Le reste de Crazy Horse enregistrera avec lui le magnifique et crépusculaire Tonight The Night, publié en 1974. Mais c'est avec la trouvaille du guitariste Frank « Poncho » Sampedro que le groupe revit. Réduit à Billy Talbot et Ralph Molina, il devient donc un trio avec Sampedro. Neil Young enregistre avec eux le magnifique Zuma en 1975, puis en 1979, Rust Never Sleep. Mais le vieux Neil aime à varier les plaisirs, et en 1978, il enregistre le très Country Comes A Time. Sampedro, Talbot et Molina décide donc d'enregistrer un nouvel album sous leur seul nom. Des amis viennent donner un coup de main aux pianos et aux cuivres : Barry Goldberg, Ben Keith, Steve Lawrence…. Et puis, Neil Young, qui s'ennuie un peu à jouer uniquement de la guitare acoustique, vient prêter main forte. Il offre donc sa guitare métallique et ses choeurs à son groupe d'accompagnement, se mettant en retrait derrière lui plutôt que d'en être le leader.

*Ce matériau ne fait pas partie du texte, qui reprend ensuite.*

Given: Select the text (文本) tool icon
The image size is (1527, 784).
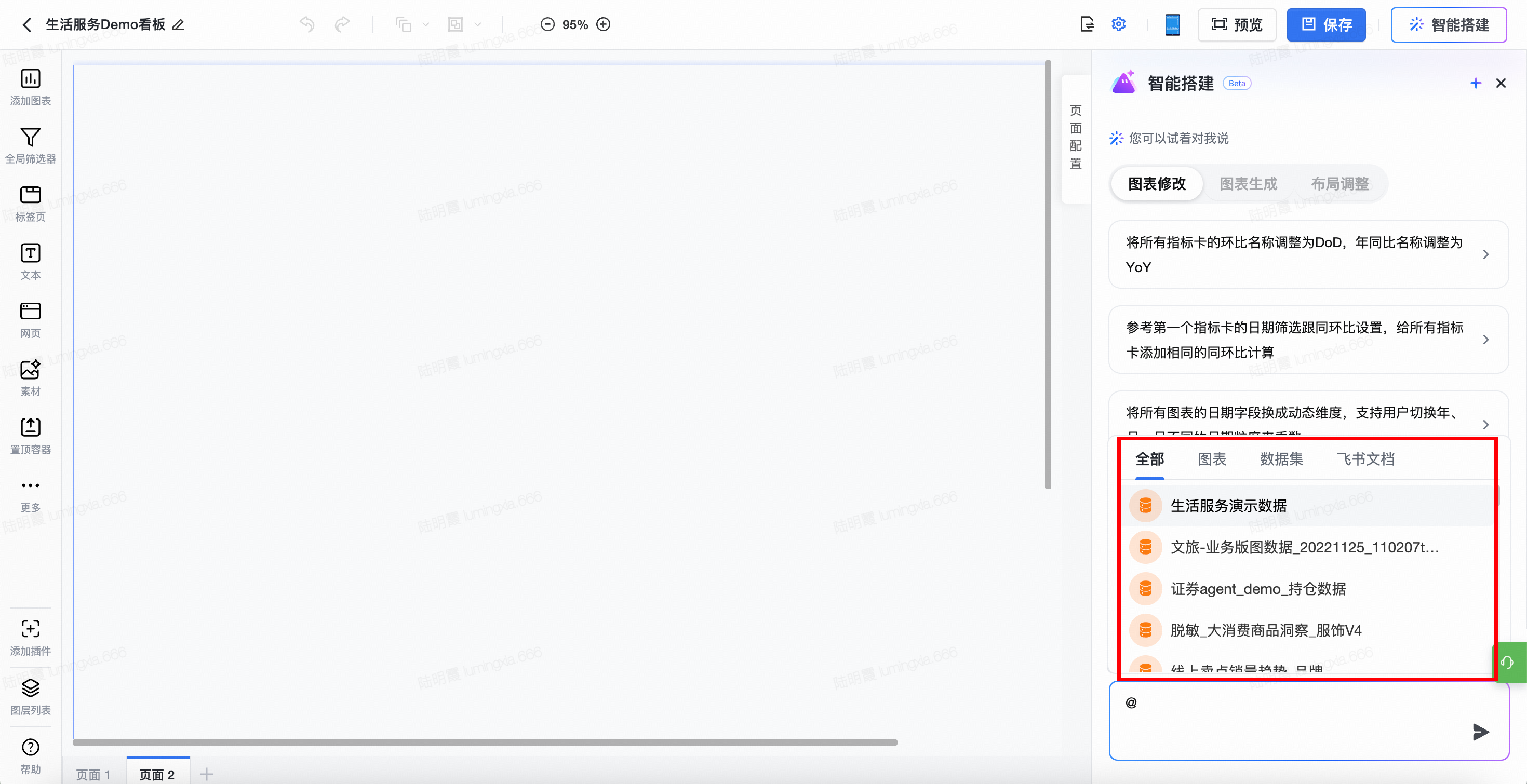Looking at the screenshot, I should 30,253.
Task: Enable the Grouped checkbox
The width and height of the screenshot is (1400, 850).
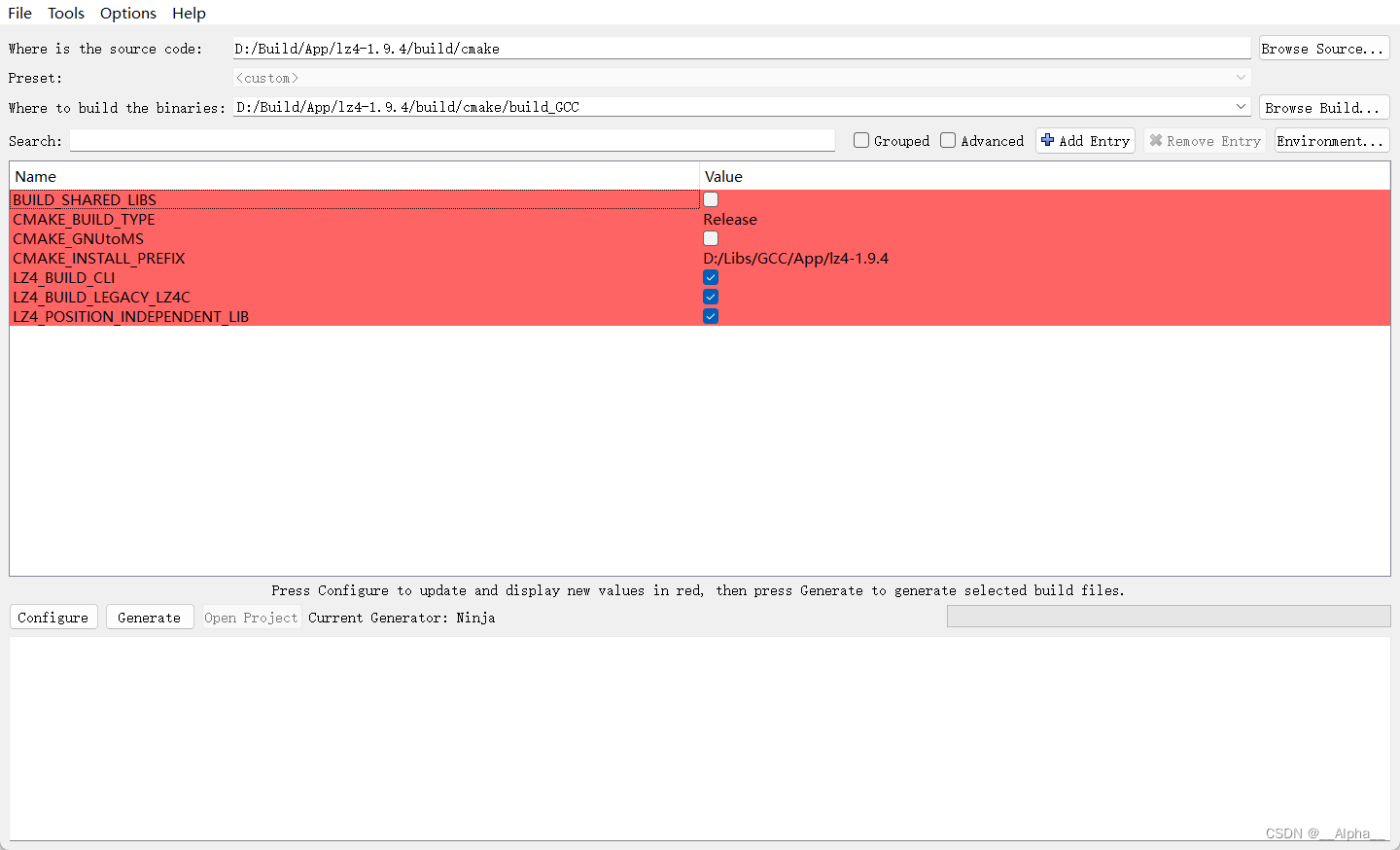Action: point(860,140)

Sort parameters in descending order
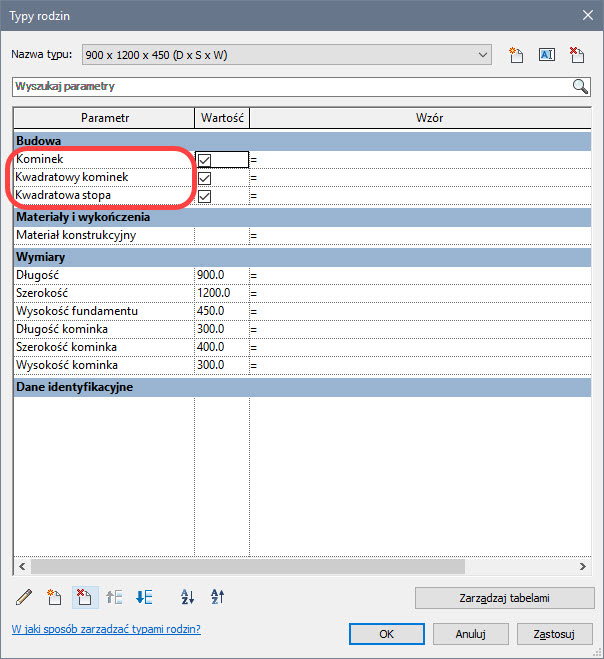click(217, 598)
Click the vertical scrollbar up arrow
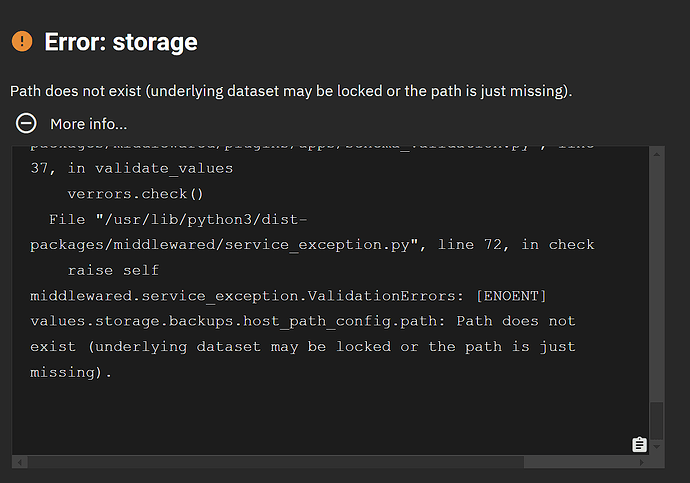This screenshot has height=483, width=690. pyautogui.click(x=657, y=154)
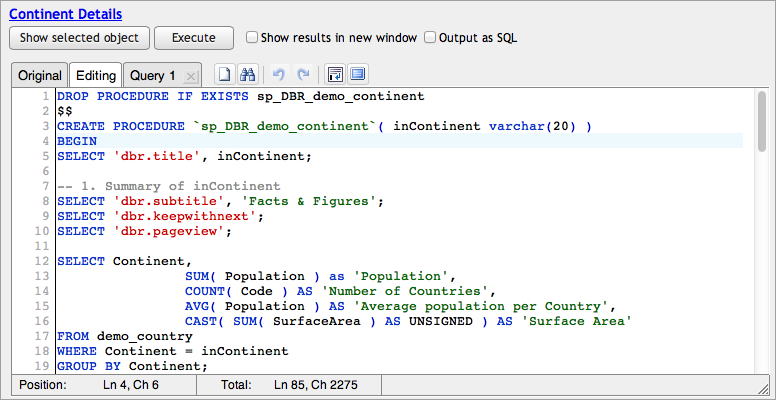Enable Show results in new window
Screen dimensions: 776x400
click(252, 38)
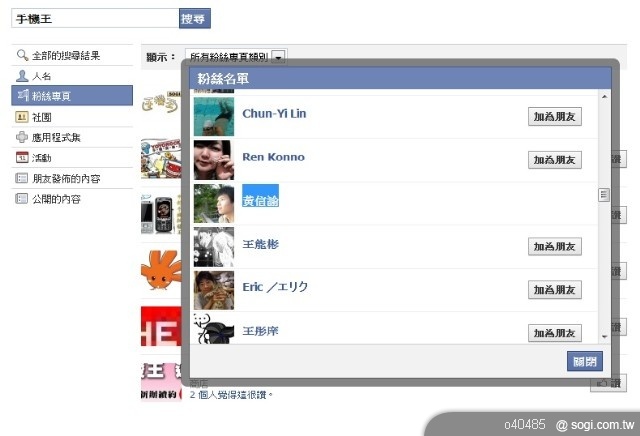Add Ren Konno as friend

tap(555, 160)
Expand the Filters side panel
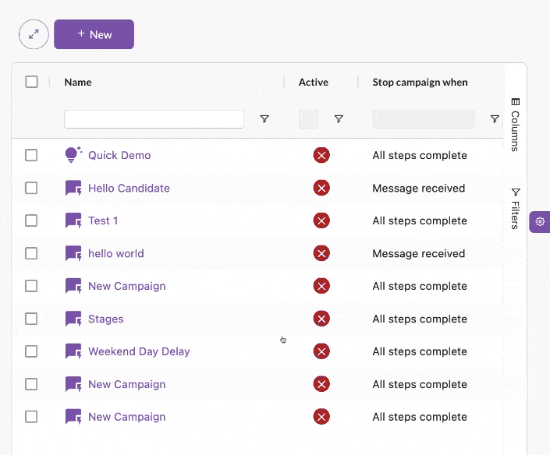This screenshot has height=455, width=550. click(515, 208)
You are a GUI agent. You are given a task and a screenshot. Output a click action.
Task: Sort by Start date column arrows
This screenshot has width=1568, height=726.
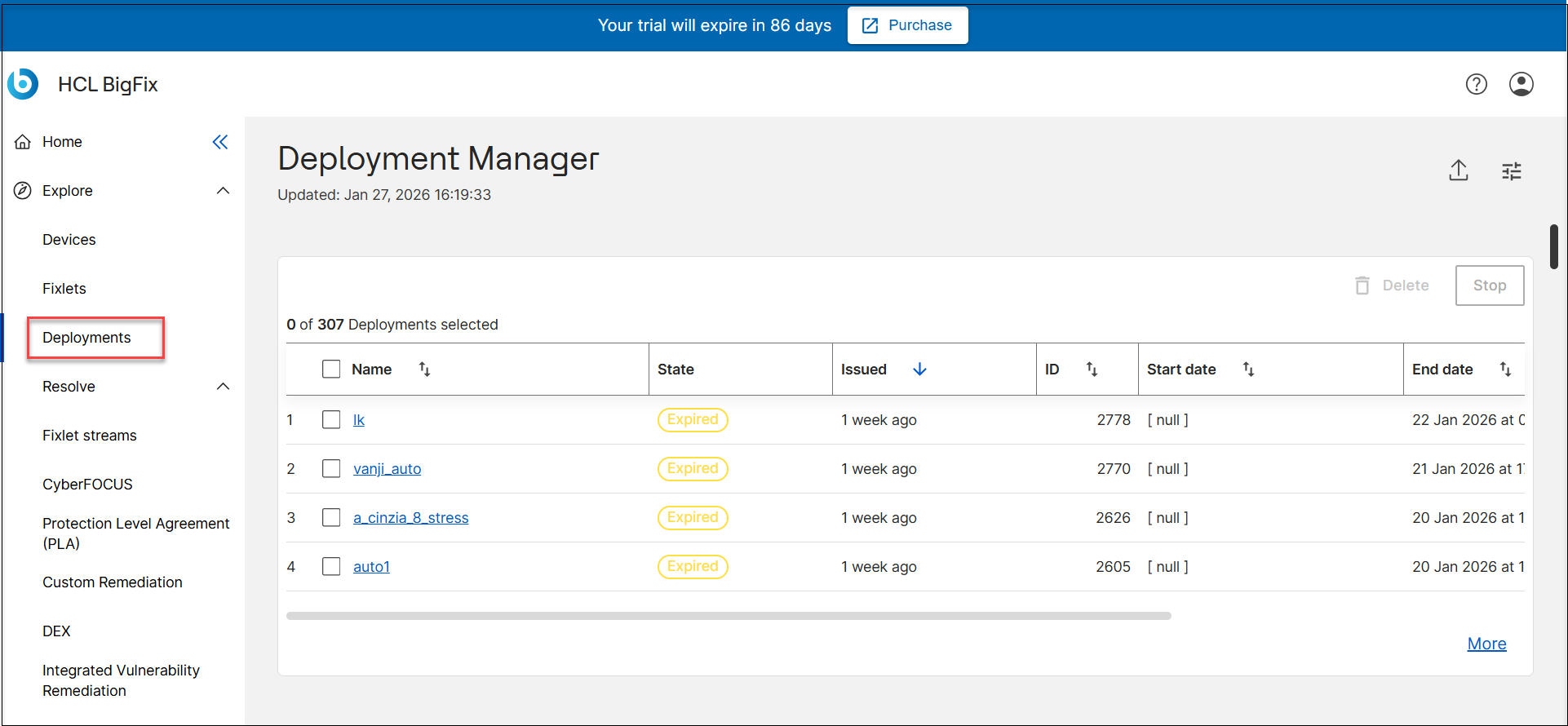point(1248,370)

Inutile de dire que Crazy Moon ressemble furieusement à Neil Young And Crazy Horse. Le son est totalement identique, c'est flagrant. Pourtant aucune composition n'est de Young. Sampedro, Molina et Talbot se partagent le travail, et les onze chansons proposées sont toutes magnifiques, enluminées de la guitare magique de Neil Young. Ce dernier leur donne un lyrisme magique, une vibration unique, qu'il n'atteindra finalement qu'à quelques occasions, en concert notamment sur Live Rust ou Weld. Le son est brut, puissant, profond, et la mélancolie déchirante tout au long de l'album. Même les morceaux typiquement Rock piquent le coeur. « She's Hot » qui ouvre le disque est un parfait exemple de cette volonté de rocker tout en gardant une amertume profonde. « Going Down Again » a ce lyrisme grave, entre lumière et obscurité que l'on trouve aussi chez Neil Young sur « Powderfinger » ou « Cortez The Killer ». « Downhill » et « That Day » sont aussi de cette trempe magnifique.

Parfois, le Crazy Horse ouvre un peu le rideau sur la fenêtre et laisse entrer la lumière. Plusieurs morceaux sont typiquement Country-Rock, épiques et doux, chaleureux : « Lost And Lonely Feelin », « End Of The Line » ou « Too Late Now ». « Dancin Lady » est plus immédiatement Rock, comme « New Orleans », qui louche sur ce Heavy-Country Rock typique pratiqué avec Neil Young sur « Down By The River ».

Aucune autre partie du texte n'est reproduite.